Zur Krise Europas gehört aber auch, dass es sich scheinbar auseinander entwickelt, die Vision von Papst Johannes Paul II. von einem „Europa der zwei Lungenflügel“, Ost und West, erscheint entfernter denn je. „Wir müssen respektieren, dass die Länder in Mittel- und Osteuropa auch eine eigene Geschichte haben, die sie zum Teil erst nach einigen Jahren wiederentdeckt haben.“ Kardinal Marx spricht vom Schaden, den die Ideologien und Kriege des letzten Jahrhunderts angerichtet hätten, auch sei die Übernahme der westlichen, kapitalistischen Lebensweise oft zu schnell gegangen. „Wie wir es hinbekommen, in der Vielfalt Europas zu einem ,Common Sense' über die wesentlichen Grundlagen zu kommen, ist schwieriger geworden.

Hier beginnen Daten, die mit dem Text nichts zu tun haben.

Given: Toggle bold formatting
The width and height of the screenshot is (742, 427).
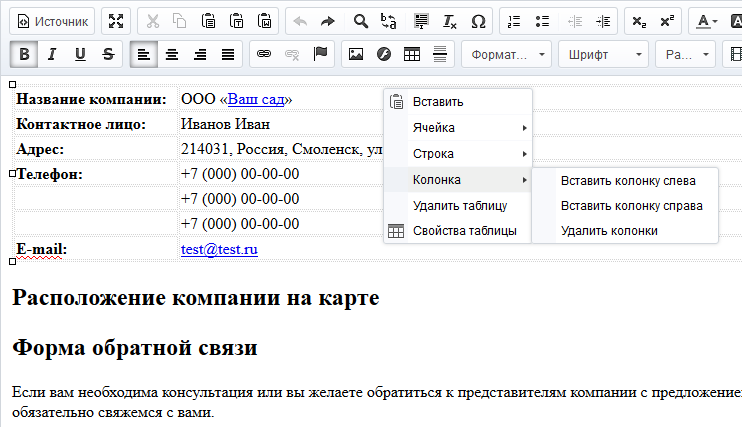Looking at the screenshot, I should [24, 54].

Das habe ich vor zehn Jahren noch nicht gedacht. Es gibt keinen Weg zurück in die nationalistische Variante der staatlichen Entwicklung, und wer Mitglied der Europäischen Union ist, muss sich auf diese Grundlagen beziehen. Und da hoffe ich, dass es sich nach einige Turbulenzen weiter entwickelt. Aber das macht mir ein wenig Sorge. Eine Entwicklung, die die eigene Nation erhöht gegenüber andern, ist nicht das, was wir als Christen befördern sollten.“

Das sollte das Christentum nicht befördern

Einen Weg zurück sieht der Kardinal aber nicht, das sei ein „Irrweg“. „Es gibt keinen Weg zurück, nie gibt es einen Weg zurück, sondern immer nur nach vorne.“

Ein Bischof, der zu den Teilnehmern sprechen wird, ist der Bischof von Rom, Papst Franziskus. Er habe dazu ermutigt, dass der Kongress gemeinsam von COMECE und Vatikan veranstaltet werde und erneut gezeigt, dass ihm Europa nicht gleichgültig ist, auch wenn er „vom Ende der Welt“ gekommen sei, wie er selbst sagt. Angeeckt an diesem Ende der Welt ist aber ein Ausdruck, den er in einer seiner Europareden gebracht hatte, das Wort von der „unfruchtbaren Großmutter“. Das saß. „Die Sorge des Papstes, die dahinter steht, ist: Hat Europa noch Lust auf Zukunft und auf Leben?“, erklärt Kardinal Marx. „Das drückt sich auch aus in der Frage, ob ich bereit bin, Familie zu gründen, Kinder in die Welt zu setzen. Das wäre ein wichtiger Impuls: Europa, du bist Teil der Zukunft. Zieh dich nicht zurück auf deine geschlossene Welt. Verteidige deinen Wohlstand nicht so, dass es wie eine Mauer aussieht. Das eingemauerte Europa und was drum herum passiert, interessiert nicht. Das ist unfruchtbar. Johannes Paul II. hat immer sehr schön gesagt: Europa heißt Öffnung. – Das war für mich immer ein Leitmotiv meiner Arbeit für Europa.“

 

Das Gespräch mit Kardinal Marx fand am Rande des Katholischen Journalistenkongresses in Bonn statt, geführt wurde es gemeinsam von Radio Vatikan und der Katholischen Nachrichtenagentur.